══ Text extract ══
I guess that says alot. Before you get the wrong idea, even though I cannot read her mind and all I have is experience as a dating coach and have studied female psychology, I must say, when a girl gets a lot of attention and has a boyfriend she doesn't want to lose, she is not going to tell her boyfriend most of the times..
If she is saying all of this, its to get attention and probably a little bit of jealousy.
She most likely wants to feel wanted, and you are probably wussing out because you are afraid.
My advice:
Dont show too much jealousy, but show a little, every time she starts to scare you like she is successfully doing, ignore what she says and change the subject, act a little bit like a bad boy.
If she doesn't stop behaving like this, pull away, stop giving her attention as punishment.
She'll look for ur attention more and more, let her work for it.
Girls like ur girlfriend crave for attention, but get bored easily.
Let her work for it, and then as a reward give her what she wants (good sex, fantastic dates, etc).
Dont let her go overboard, but don't act like a psycho jealous bf. Just be polite and manly about having ur standards and if she doesn't go with it, ur ready to walk.
As long as she feels like you are ready to walk if she steps on ur boundaries even tho you like her alot, she will have her challenge and behave.
═══
#### Parts of the exercise:
• a. In the dating advice, what background does the writer claim?
• b. What three things does the dating advice say to do every time she starts to scare you?
══ Material provided ══
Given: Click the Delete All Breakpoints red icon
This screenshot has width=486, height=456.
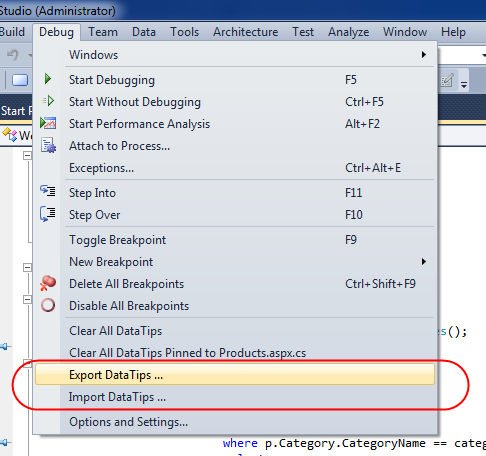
═══
#### Per-task answers:
• a. Experience as a dating coach and having studied female psychology.

• b.
- Ignore what she says
- Change the subject
- Act a little bit like a bad boy